* _DESCRIPTION OF THE TASK_
In the records, find every line with the word "computer" and copy it out.

* _ENTRIES PROVIDED_

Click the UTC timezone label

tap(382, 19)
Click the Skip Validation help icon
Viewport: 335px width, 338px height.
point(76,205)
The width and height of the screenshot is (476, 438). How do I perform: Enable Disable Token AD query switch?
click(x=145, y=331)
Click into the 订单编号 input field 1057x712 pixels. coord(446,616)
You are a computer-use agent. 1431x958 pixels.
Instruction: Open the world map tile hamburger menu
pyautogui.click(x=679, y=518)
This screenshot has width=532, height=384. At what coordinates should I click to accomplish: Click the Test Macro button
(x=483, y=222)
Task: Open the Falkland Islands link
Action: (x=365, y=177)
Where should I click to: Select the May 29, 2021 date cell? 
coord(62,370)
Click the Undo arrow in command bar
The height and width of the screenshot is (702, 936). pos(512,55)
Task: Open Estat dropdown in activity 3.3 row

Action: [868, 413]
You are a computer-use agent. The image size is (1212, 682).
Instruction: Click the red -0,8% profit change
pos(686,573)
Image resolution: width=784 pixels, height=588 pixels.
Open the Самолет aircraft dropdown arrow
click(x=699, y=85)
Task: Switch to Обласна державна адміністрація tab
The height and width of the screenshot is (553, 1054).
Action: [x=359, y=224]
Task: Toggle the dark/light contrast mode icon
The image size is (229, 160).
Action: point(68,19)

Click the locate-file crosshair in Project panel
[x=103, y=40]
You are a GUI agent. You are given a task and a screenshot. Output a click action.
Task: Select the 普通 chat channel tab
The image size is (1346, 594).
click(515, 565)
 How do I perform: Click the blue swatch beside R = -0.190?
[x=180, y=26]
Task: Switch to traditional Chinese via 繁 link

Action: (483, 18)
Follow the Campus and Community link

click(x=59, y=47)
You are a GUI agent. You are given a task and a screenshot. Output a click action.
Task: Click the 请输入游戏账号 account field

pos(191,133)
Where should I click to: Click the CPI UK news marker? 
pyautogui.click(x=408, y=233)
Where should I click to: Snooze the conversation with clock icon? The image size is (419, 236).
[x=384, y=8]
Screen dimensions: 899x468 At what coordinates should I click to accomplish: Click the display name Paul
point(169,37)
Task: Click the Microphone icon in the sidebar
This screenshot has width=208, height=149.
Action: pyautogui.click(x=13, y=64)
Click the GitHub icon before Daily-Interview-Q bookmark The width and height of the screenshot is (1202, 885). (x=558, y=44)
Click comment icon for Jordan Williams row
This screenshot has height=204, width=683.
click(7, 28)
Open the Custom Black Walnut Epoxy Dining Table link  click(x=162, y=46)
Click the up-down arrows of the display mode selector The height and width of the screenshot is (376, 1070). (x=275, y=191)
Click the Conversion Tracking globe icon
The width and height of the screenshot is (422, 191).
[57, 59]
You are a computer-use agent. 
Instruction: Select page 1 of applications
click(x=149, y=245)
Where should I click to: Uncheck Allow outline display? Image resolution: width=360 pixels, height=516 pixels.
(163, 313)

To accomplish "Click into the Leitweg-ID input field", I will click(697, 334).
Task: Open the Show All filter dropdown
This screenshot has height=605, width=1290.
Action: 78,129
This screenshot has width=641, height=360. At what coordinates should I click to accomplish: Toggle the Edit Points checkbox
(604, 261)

* _RESPONSE TO THE EXERCISE_
You are a computer-use agent. 1431x958 pixels.
You are a computer-use agent. The image size is (1212, 682).
You are a computer-use agent. 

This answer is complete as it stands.